L’amour, ce n’est pas l’amour sans le sexe.

Ça, ça ne s’est jamais arrêté.

Le désir s’est pourtant dérobé, bien souvent pour toi, la pratique, jamais. Ce n’est pas parce qu’on n’a pas faim qu’il ne faut pas manger. On a juste moins d’appétit. Mais on goûte quand même et on finit par apprécier, et aussi, plus souvent qu’à son tour, par en redemander…

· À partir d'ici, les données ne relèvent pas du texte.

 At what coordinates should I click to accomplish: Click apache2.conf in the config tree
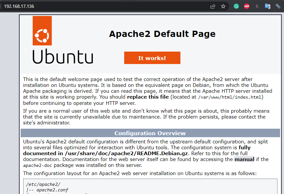(x=52, y=190)
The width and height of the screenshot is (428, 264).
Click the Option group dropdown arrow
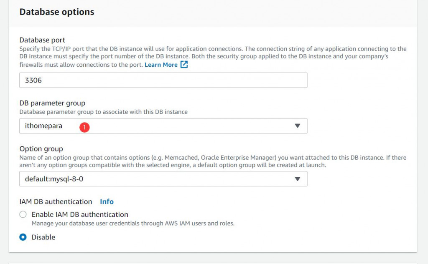click(x=298, y=179)
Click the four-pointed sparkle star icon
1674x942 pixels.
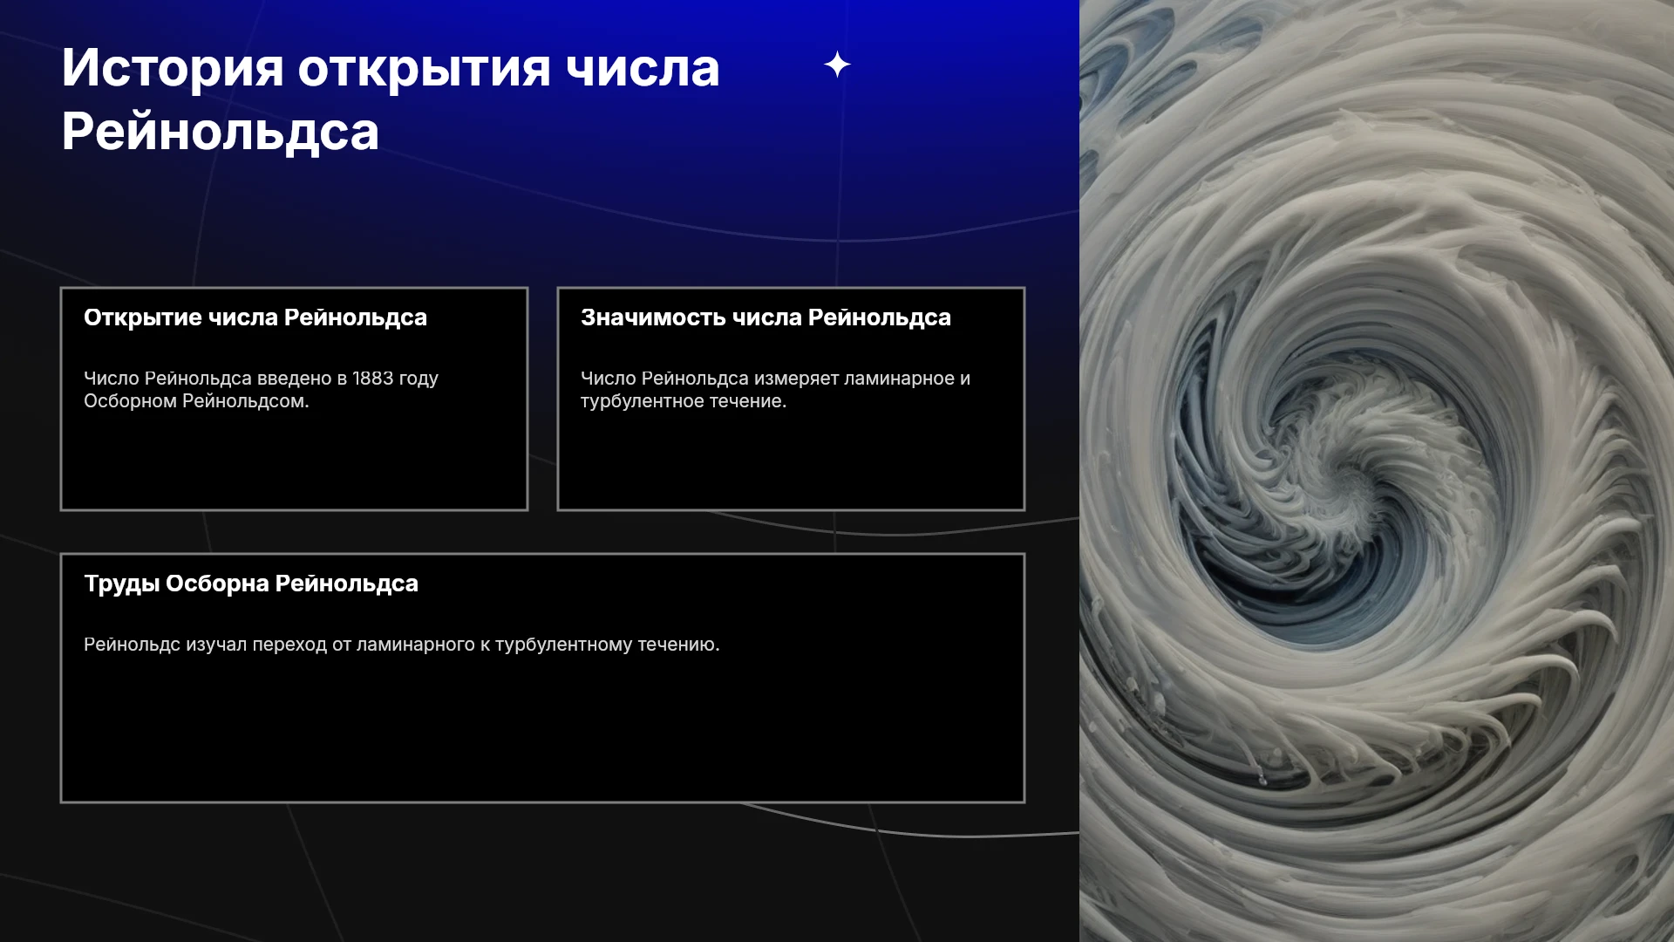[x=837, y=65]
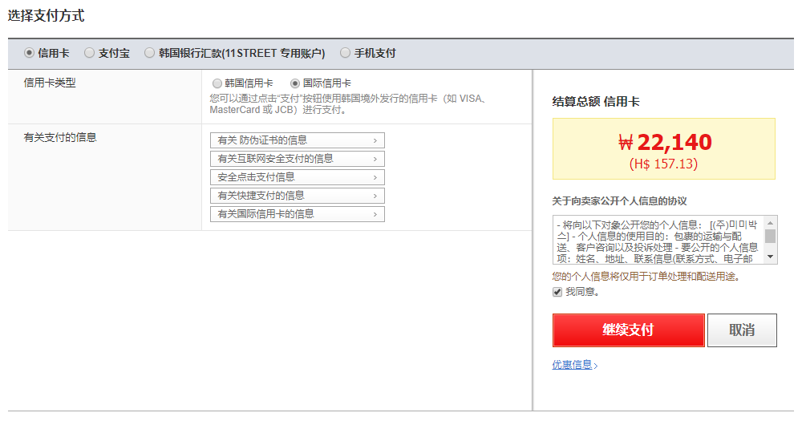Click the ₩22,140 total amount box
The width and height of the screenshot is (802, 425).
tap(664, 149)
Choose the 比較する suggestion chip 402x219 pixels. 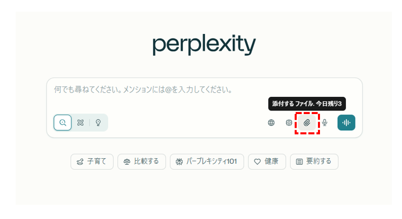(141, 162)
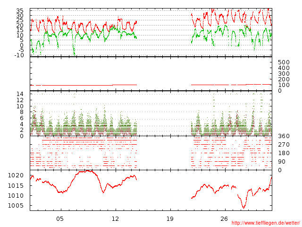Click the -10 temperature axis label
This screenshot has width=302, height=227.
pyautogui.click(x=19, y=55)
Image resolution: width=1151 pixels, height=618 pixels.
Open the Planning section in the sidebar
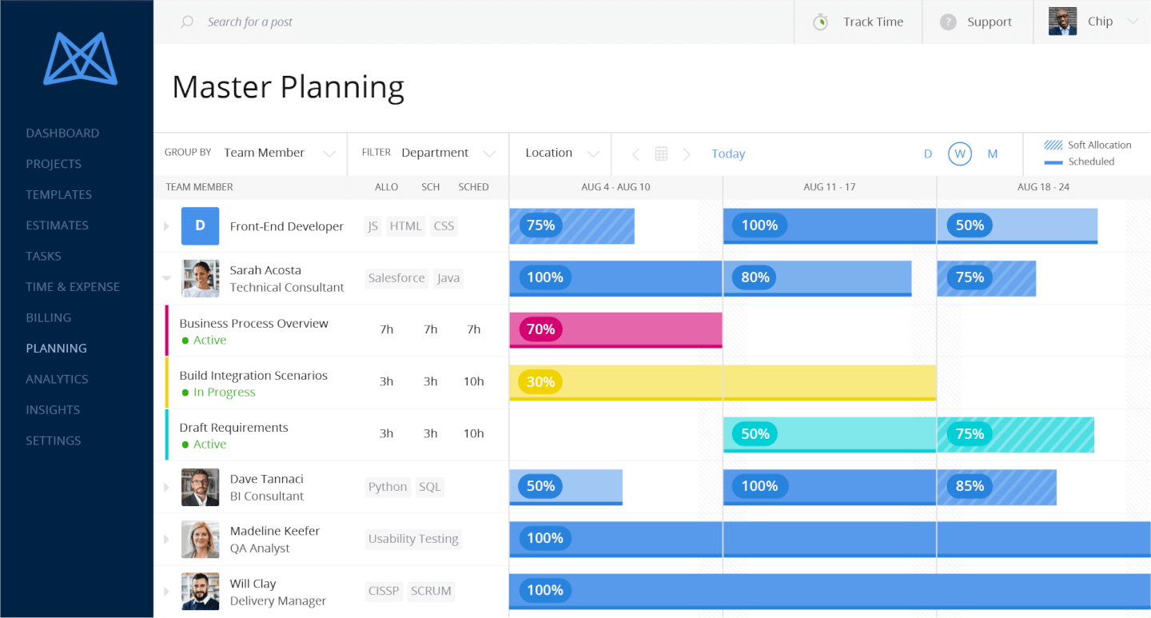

Tu t’aperçois que ce « Roman de ’Tu’ » est partie intégrante de ton projet de roman. Tu voulais expérimenter que le bonheur pouvait s’écrire au présent, tordre le cou à cette citation d’un philosophe dont tu as oublié le nom, un mélancolique certainement, c’est pour cela qu’il n’a pas franchement retenu complètement ton attention, ce philosophe, bien peu spinozien, bien peu deleuzien, qui prétendait que le bonheur ne pouvait s’écrire au présent. C’est pourtant en te penchant sur le deuil de ton histoire d’amour en amitié avec l’université que tu as revivifié tes souvenirs de bonheurs passés dans des stages de chant en écrivant, au présent de l’écriture, au bonheur du présent de l’écriture, l’histoire d’une histoire d’amour en amitié dans un atelier d’écriture, toi qui n’avais jusque-là jamais suivi de stage ni d’atelier d’écriture. Te voilà un nouvel objectif atteint. Tu tiens le bon bout. Continue. Tu es sur la bonne voie. Mais n’oublie pas de te lever un peu. Tes fesses et ton dos te conjurent de de détendre le corps et de prendre de l’exercice, en attendant ton sport préféré, tout à l’heure, ce soir, avec le baiser bien placé, bien appliqué, de Ton Prince, etc.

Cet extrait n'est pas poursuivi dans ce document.